Lorsqu’on observe une lésion parodontale ou d’origine endodontique sévère et que l’indication d’extraction semble posée, il peut être intéressant de prendre un temps de réflexion avant d’extraire la dent. On veillera à se méfier des évidences pour plusieurs raisons.
• Même dans des situations très compromises, il est parfois possible de maintenir durablement des dents avec un pronostic au moins aussi bon que celui des implants.
• Les situations les plus compromises, celles où l’extraction semble clairement indiquée, sont aussi des situations où le remplacement de la dent par un implant peut être très complexe.

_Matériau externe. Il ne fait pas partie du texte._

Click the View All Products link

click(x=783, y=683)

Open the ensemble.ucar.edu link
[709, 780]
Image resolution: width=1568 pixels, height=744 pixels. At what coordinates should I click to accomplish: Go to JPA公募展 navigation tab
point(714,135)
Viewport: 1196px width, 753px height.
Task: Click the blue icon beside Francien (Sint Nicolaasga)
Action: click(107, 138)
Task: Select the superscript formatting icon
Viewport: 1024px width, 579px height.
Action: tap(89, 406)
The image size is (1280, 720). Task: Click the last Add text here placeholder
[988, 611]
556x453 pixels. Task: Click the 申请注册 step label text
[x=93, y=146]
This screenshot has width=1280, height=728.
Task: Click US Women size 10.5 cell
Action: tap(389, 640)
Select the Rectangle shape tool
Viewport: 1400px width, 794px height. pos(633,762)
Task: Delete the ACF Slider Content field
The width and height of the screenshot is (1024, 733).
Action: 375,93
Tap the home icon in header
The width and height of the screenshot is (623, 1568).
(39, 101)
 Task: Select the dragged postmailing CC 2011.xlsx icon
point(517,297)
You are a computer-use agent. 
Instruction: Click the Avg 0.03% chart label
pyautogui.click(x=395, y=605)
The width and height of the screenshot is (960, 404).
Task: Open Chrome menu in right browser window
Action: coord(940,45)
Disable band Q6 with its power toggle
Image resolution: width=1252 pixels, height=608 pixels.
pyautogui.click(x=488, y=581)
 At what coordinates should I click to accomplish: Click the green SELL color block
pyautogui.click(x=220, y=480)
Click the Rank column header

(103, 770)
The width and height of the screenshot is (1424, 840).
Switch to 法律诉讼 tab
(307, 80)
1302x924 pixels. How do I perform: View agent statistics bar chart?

• Les implants ne sont pas la réponse à tous les problèmes et il faut se garder d’avoir une vision trop idéaliste de ce mode de traitement.
• Si le traitement implantaire est choisi, il faut bien évaluer le risque de péri-implantite et se poser la question du type de surface. Dans les situations à risque, l’utilisation d’implants hybrides associant ostéo-intégration rapide des surfaces rugueuses et fiabilité à long terme des surfaces usinées doit être envisagée.
• Il faut toujours établir un programme de suivi et de maintenance.
Les auteurs déclarent n’avoir aucun liend’intérêts.